Al Gore gave a thoughtful speech on the media and democracy today that was marred by this paragraph:
The present executive branch has made it a practice to try and control and intimidate news organizations: from PBS to CBS to Newsweek. They placed a former male escort in the White House press pool to pose as a reporter - and then called upon him to give the president a hand at crucial moments. They paid actors to make phony video press releases and paid cash to some reporters who were willing to take it in return for positive stories. And every day they unleash squadrons of digital brownshirts to harass and hector any journalist who is critical of the President.
There's no evidence that the White House "placed" Jeff Gannon/Guckert in the White House press pool - they merely approved his credential. The journalists they allegedly paid for positive stories were actually pundits (Armstrong Williams and Maggie Gallagher), not "reporters." And the claim that "every day they unleash squadrons of digital brownshirts to harass and hector any journalist who is critical of the President" is also unsubstantiated -- the administration certainly pushes back against press coverage it doesn't like, but what evidence exists that they "unleash squadrons of digital brownshirts" against journalists each day?

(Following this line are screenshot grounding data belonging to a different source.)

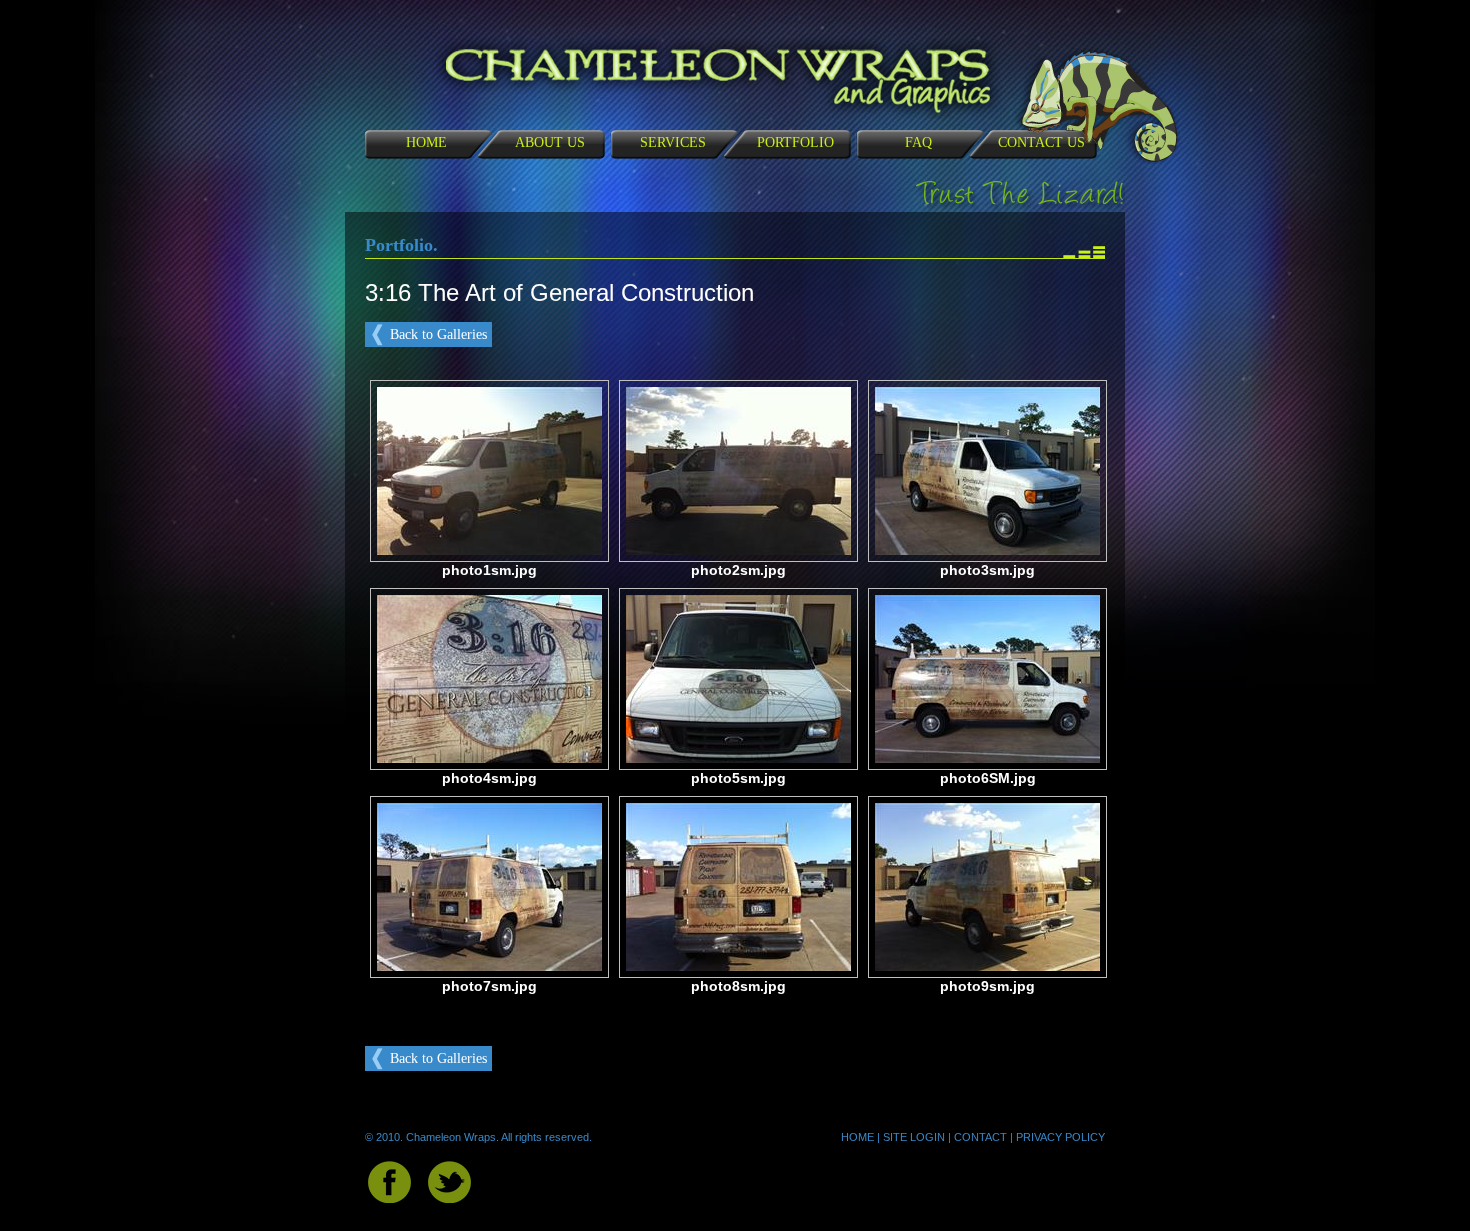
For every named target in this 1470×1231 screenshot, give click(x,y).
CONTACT (980, 1137)
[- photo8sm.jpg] (738, 966)
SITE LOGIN (914, 1137)
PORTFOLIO (795, 142)
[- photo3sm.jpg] (987, 550)
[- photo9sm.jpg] (987, 966)
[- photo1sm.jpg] (489, 550)
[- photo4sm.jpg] (489, 758)
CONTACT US (1041, 142)
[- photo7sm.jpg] (489, 966)
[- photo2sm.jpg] (738, 550)
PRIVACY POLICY (1060, 1137)
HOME (426, 142)
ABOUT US (550, 142)
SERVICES (673, 142)
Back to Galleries (438, 334)
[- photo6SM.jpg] (987, 758)
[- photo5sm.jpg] (738, 758)
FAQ (918, 142)
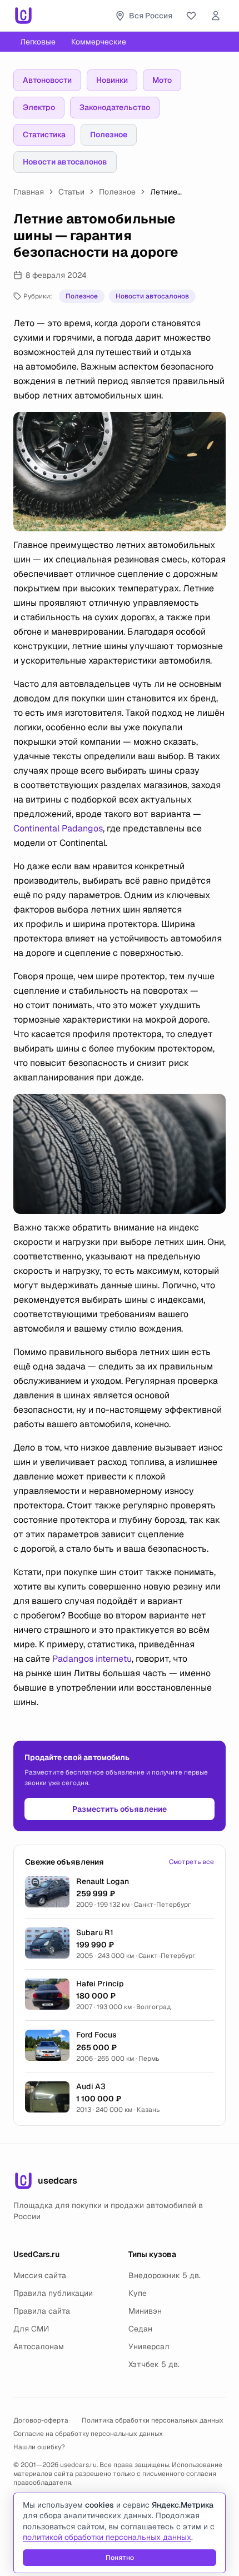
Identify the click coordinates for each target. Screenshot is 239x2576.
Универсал (149, 2346)
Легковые (38, 42)
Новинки (112, 80)
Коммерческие (98, 42)
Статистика (44, 134)
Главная (28, 192)
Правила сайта (41, 2311)
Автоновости (47, 80)
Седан (140, 2329)
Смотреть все (191, 1861)
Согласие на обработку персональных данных (88, 2433)
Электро (39, 107)
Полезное (108, 134)
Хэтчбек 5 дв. (154, 2364)
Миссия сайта (39, 2275)
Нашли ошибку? (39, 2447)
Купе (137, 2293)
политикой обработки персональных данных (107, 2537)
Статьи (71, 192)
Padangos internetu (92, 1659)
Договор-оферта (40, 2420)
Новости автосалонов (65, 162)
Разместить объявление (119, 1809)
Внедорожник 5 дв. (164, 2275)
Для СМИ (31, 2329)
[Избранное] (191, 16)
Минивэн (145, 2311)
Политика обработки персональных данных (152, 2420)
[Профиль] (216, 16)
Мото (162, 80)
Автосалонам (38, 2346)
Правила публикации (53, 2293)
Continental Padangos (58, 828)
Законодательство (114, 107)
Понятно (120, 2557)
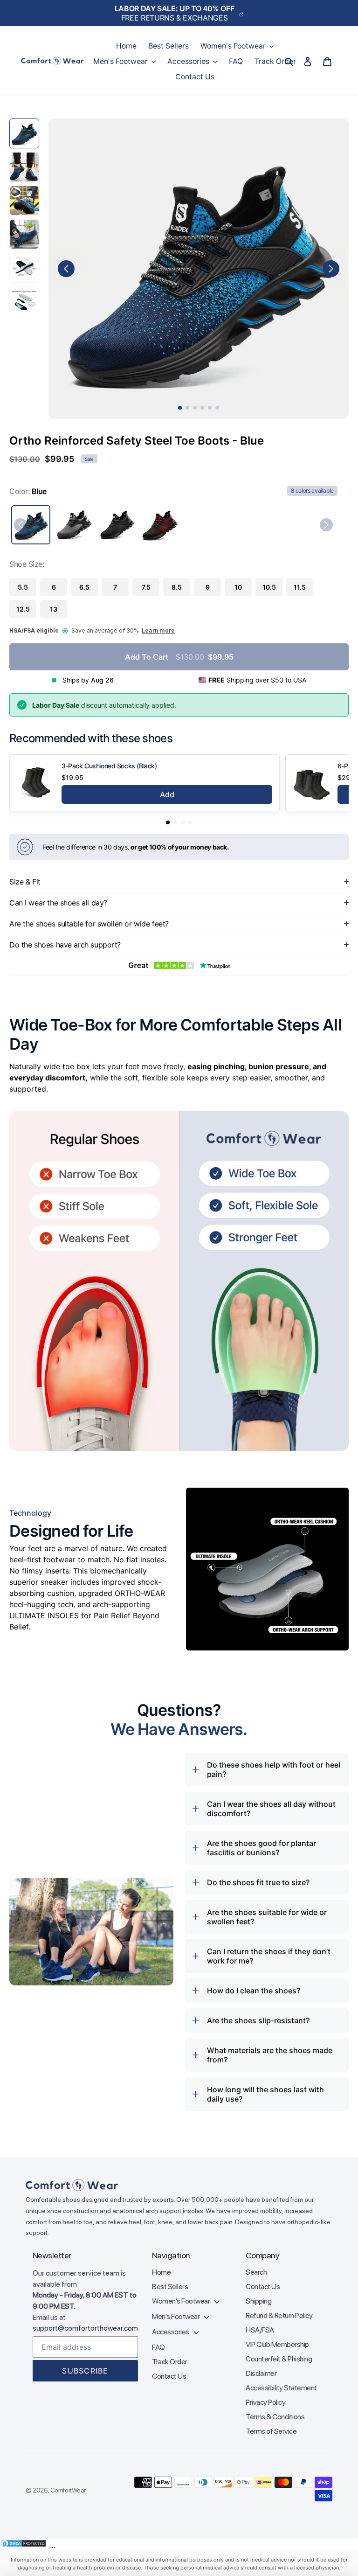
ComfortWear (68, 2490)
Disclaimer (261, 2373)
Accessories (171, 2331)
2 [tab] (187, 408)
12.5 (23, 609)
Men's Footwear (176, 2316)
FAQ (158, 2347)
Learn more (158, 630)
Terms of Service (271, 2431)
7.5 (146, 587)
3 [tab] (195, 408)
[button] (168, 822)
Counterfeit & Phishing (279, 2358)
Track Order (169, 2361)
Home (161, 2272)
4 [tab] (202, 408)
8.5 (177, 587)
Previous (66, 268)
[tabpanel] (198, 268)
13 (53, 609)
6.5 (84, 587)
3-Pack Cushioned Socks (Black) (109, 766)
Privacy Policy (265, 2402)
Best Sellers (170, 2286)
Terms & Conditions (275, 2416)
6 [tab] (217, 408)
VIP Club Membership (277, 2344)
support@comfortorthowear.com (85, 2328)
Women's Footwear (181, 2301)
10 (238, 587)
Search (256, 2272)
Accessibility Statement (281, 2387)
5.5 (23, 587)
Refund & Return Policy (279, 2315)
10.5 (269, 587)
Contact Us (169, 2376)
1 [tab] (180, 408)
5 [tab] (210, 408)
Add (167, 794)
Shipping (258, 2301)
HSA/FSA (260, 2329)
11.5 (300, 587)
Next (331, 268)
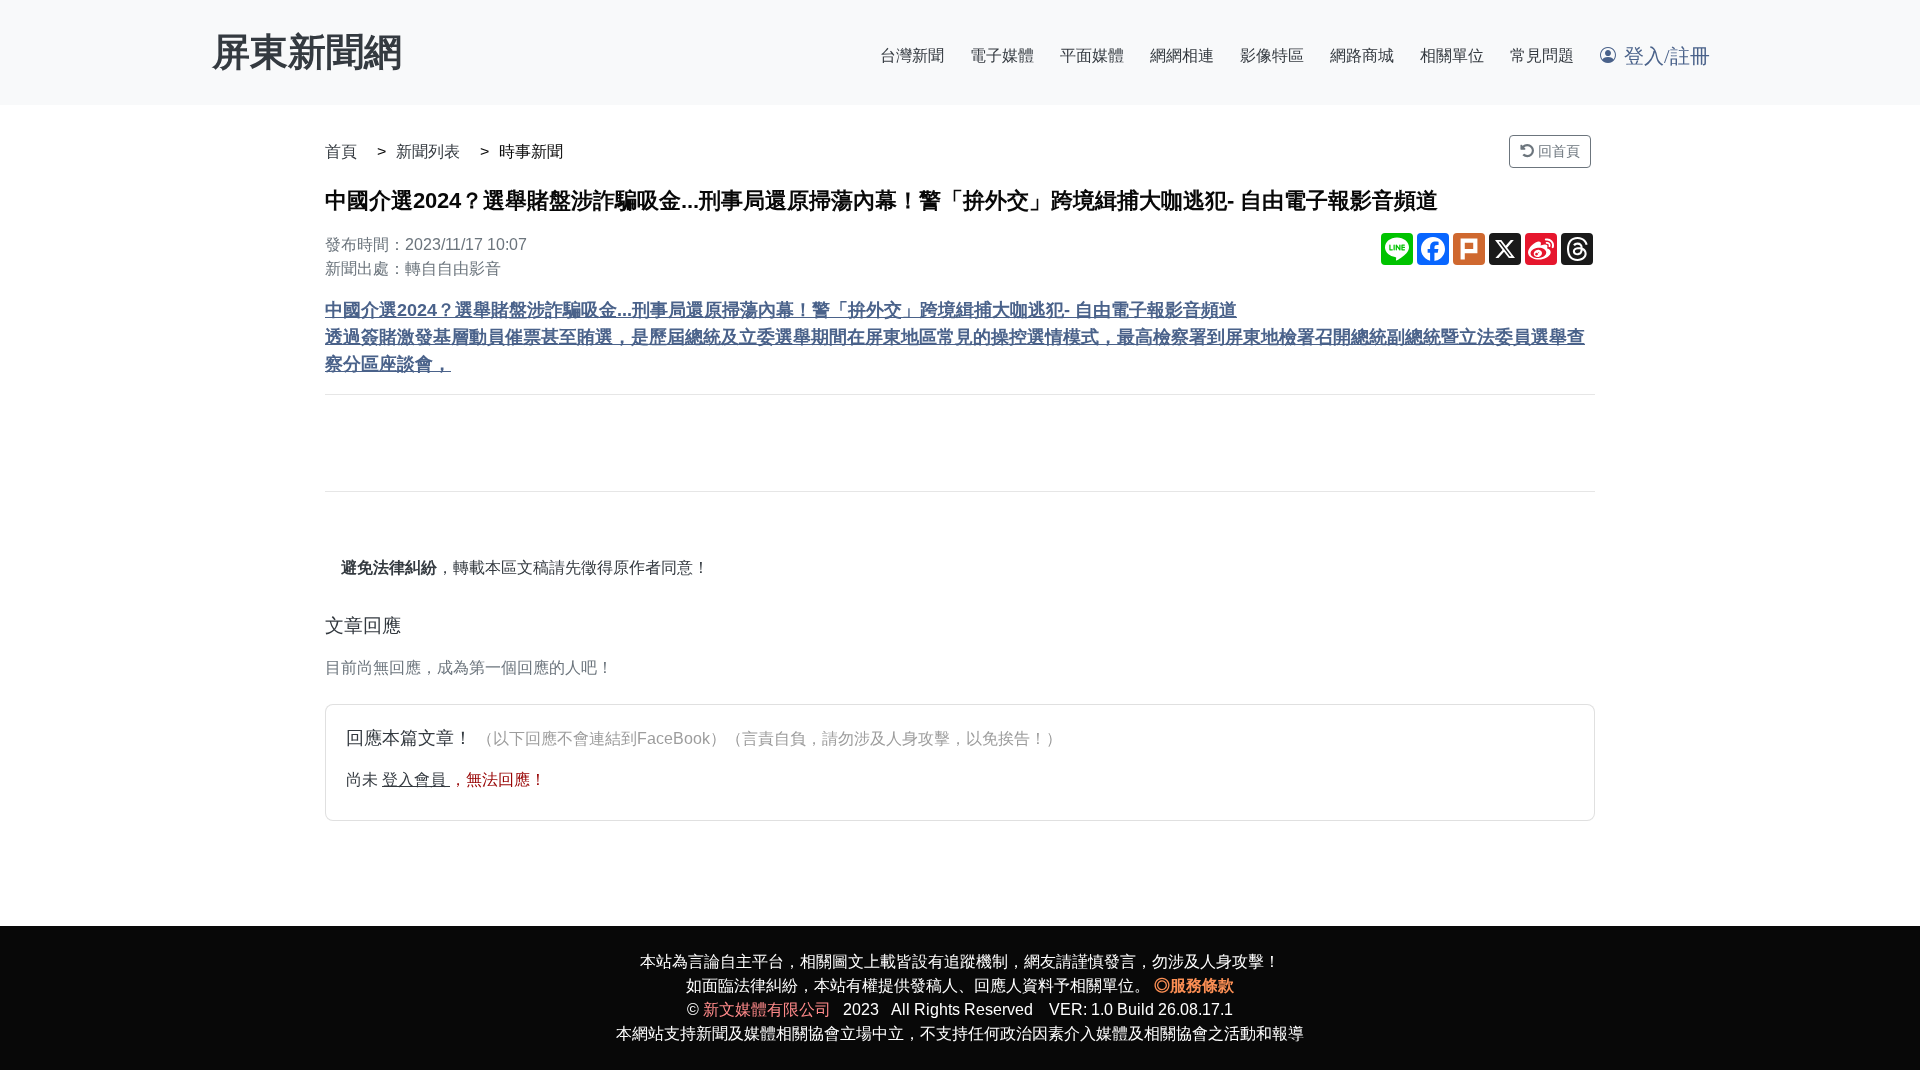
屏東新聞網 (307, 52)
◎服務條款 (1194, 985)
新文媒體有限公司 (767, 1009)
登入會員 (416, 779)
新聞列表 (428, 151)
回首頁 (1557, 151)
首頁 (341, 151)
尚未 (364, 779)
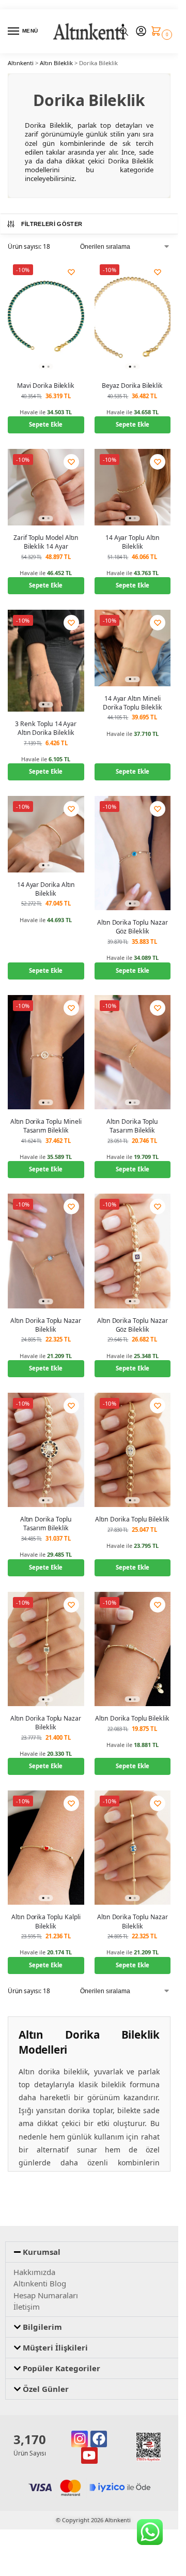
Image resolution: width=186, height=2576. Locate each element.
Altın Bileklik (56, 63)
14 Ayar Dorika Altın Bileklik (46, 889)
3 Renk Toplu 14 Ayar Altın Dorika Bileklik (45, 728)
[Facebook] (98, 2439)
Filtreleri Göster (52, 224)
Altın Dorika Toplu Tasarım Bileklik (132, 1126)
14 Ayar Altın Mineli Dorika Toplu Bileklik (132, 703)
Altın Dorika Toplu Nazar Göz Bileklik (132, 927)
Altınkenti (21, 63)
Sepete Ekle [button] (46, 424)
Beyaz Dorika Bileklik (132, 385)
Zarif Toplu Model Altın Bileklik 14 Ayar (46, 542)
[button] (158, 31)
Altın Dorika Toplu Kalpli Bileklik (46, 1921)
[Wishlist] (71, 272)
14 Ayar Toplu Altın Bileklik (132, 542)
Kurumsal (41, 2252)
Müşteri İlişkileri (55, 2347)
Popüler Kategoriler (61, 2368)
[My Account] (141, 31)
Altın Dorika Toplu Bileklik (132, 1519)
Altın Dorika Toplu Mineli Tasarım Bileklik (46, 1126)
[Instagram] (79, 2439)
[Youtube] (89, 2455)
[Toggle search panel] (124, 31)
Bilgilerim (42, 2327)
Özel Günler (46, 2389)
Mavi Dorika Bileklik (45, 385)
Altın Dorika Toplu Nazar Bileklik (45, 1325)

I have worked to expose the dishonest tactics of the White House PR operation for more than four years. I share much of Gore's outrage, but this sort of partisan attack will obscure, rather than clarify, the fundamental democratic issues that are at stake.
Update 10/6: As the Washington Post explains, Williams was paid to "promote Bush's No Child Left Behind law through advertising on his cable TV and syndicated radio shows and other efforts," while Gallagher "had a $21,500 contract with the Department of Health and Human Services to help promote the president's" marriage initiative, which included "drafting a magazine article for the HHS official overseeing the initiative, writing brochures for the program and conducting a briefing for department officials." Both Williams and Gallagher offered favorable commentary on the policies they were being paid to promote at the same time that they were receiving funds from the administration. Whether they were paid to promote Bush administration policies is more complicated, however, so I have amended the phrasing above to state that they were "allegedly paid for positive stories" (referring to Gore's claim).
Update 10/7: Michael Barone of US News & World Report linked to this post on his blog today, calling Spinsanity "admirable" and describing me as "a liberal who places honesty and accuracy ahead of scoring partisan points." Thanks Michael!